Hijos de la vida

(Agosto 2022)

No me cabe ninguna duda de que cualquier madre o padre que se tercie, ama a sus hijos más que a cualquier otro ser, el problema es que solemos hacerlo de una manera condicionada por nuestras propias carencias, heridas y creencias. Damos lo que tenemos, no puede ser de otra forma.

Y es que los hijos no son algo de nuestra propiedad, que podamos moldear a nuestro gusto y adaptar a nuestras necesidades. Los hijos que traemos a este mundo son hijos de la vida, de la suya. Son seres libres que nos necesitan temporalmente hasta que nos vamos haciendo cada vez más prescindibles, y así ha de ser.

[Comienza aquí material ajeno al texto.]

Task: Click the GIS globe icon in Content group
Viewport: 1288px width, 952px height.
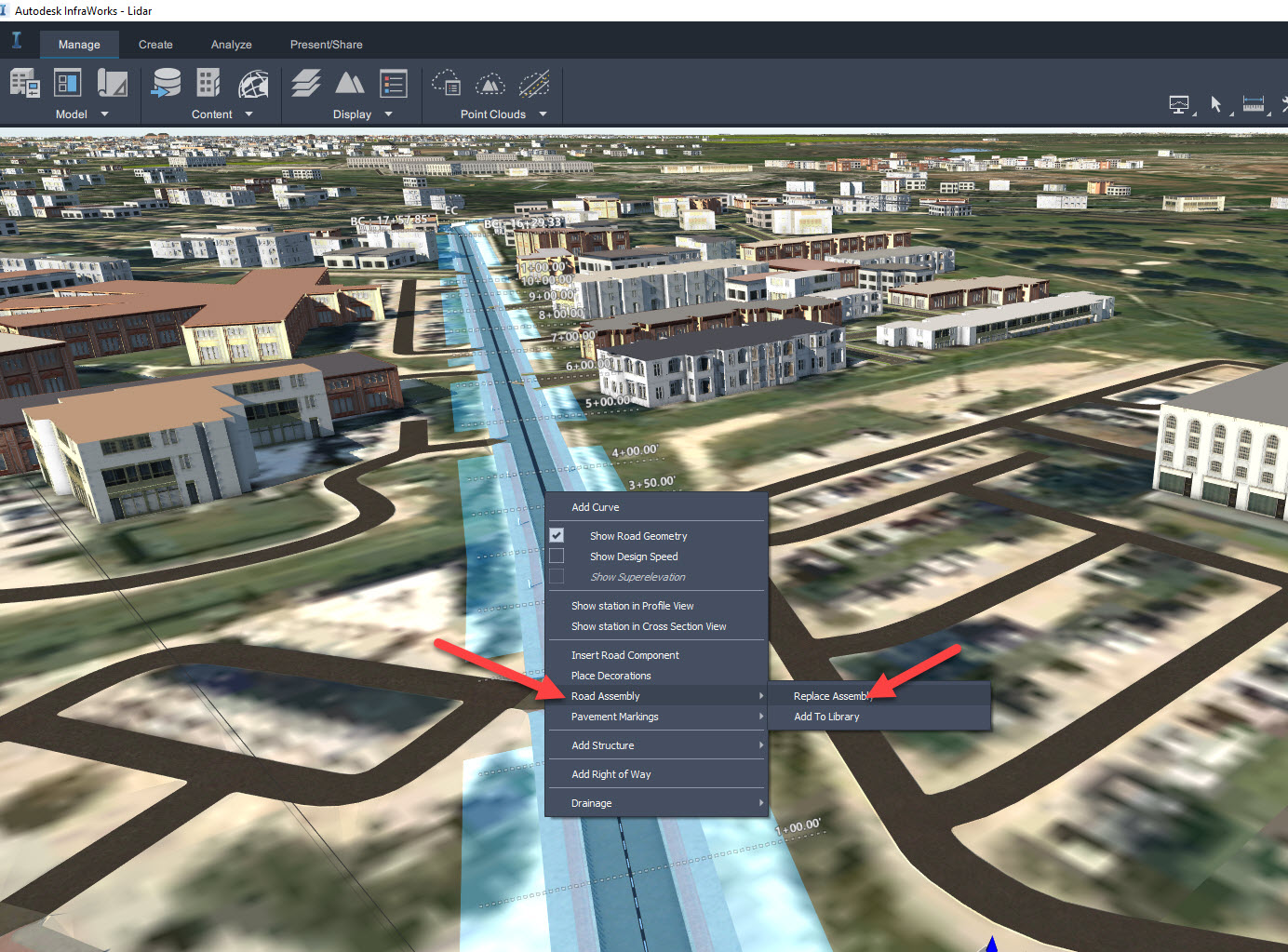Action: pos(251,84)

Los padres somos los vehículos que los traen a esta realidad y aunque nuestra función cuando nacen es la de protegerlos, guiarlos y acompañarlos a descubrirse a sí mismos y a la vida, ha de ser desde el amor y la comprensión de que son almas libres para vivir su propio plan de vida.

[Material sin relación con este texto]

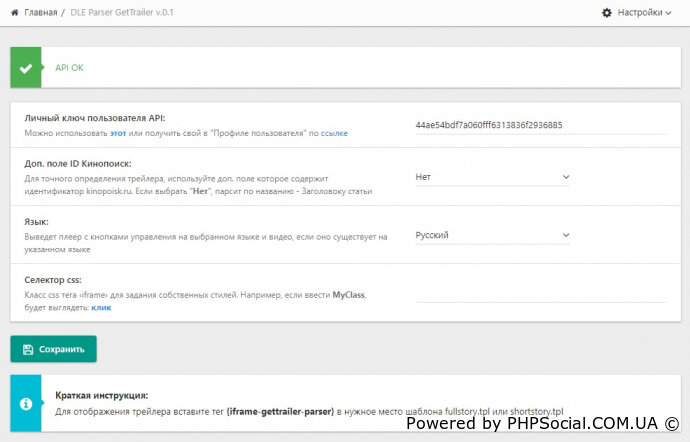The height and width of the screenshot is (442, 690).
Task: Follow the "клик" example link
Action: click(101, 307)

No pretendo ser ejemplo de nada, pero mi discernimiento interno me indica que si yo no sano mis propias heridas y atiendo a mi niña interior, repetiré patrones que limitan y carencias emocionales que dañan. Y el amor que siento estará teñido por mi propia oscuridad no resuelta y la sombra de mi sistema familiar.

Nadie es perfecto y cada cual trae sus propios aprendizajes y si antes no has hecho tu trabajo interior, los hijos pueden ser los grandes maestros que te reflejen qué ha de ser sanado en ti, pues mucho me temo que si tú no lo haces, le tocará hacerlo a la próxima generación o a la siguiente.

Han de ser vistos como hijos de la propia vida, libres en esencia y como semillas en potencia. Nunca un capricho, un alguien al que cargar con mis vacíos, alguien que me deba cuidar en un futuro, alguien que cumpla con mis expectativas, alguien del que sentirme orgulloso, o alguien a quien dar forma a mi gusto.

Yo como madre le presté mi cuerpo, le ofrecí mi mano y hoy como adolescente que es, le doy la distancia necesaria para que explore el mundo y se encuentre a sí mismo. Y aquí estaré siempre, por si necesita mi refugio y mi luz, sin juicios ni reproches de por medio.

Hijo, yo te libero de ser el portador de mi felicidad o el sentido de mi vida, te libero de sentir que algo me debes, te libero de cualquier carga que impida tu libre desarrollo y seguir el plan de tu alma.

Aprender a amar con un amor maduro y consciente es la asignatura pendiente de esta humanidad y todo comienza en el interior de cada uno. Amamos a los demás tal y como nos amamos a nosotros mismos, así que el trabajo ha de comenzar en tu interior, aprendiendo a amar el ser que eres, limpiando y sanando tus heridas y abrazando tus sombras. Y es que, no te quepa la menor duda, de que lo mejor que le puedes dar a tus hijos es ser tú mismo un ser libre y feliz.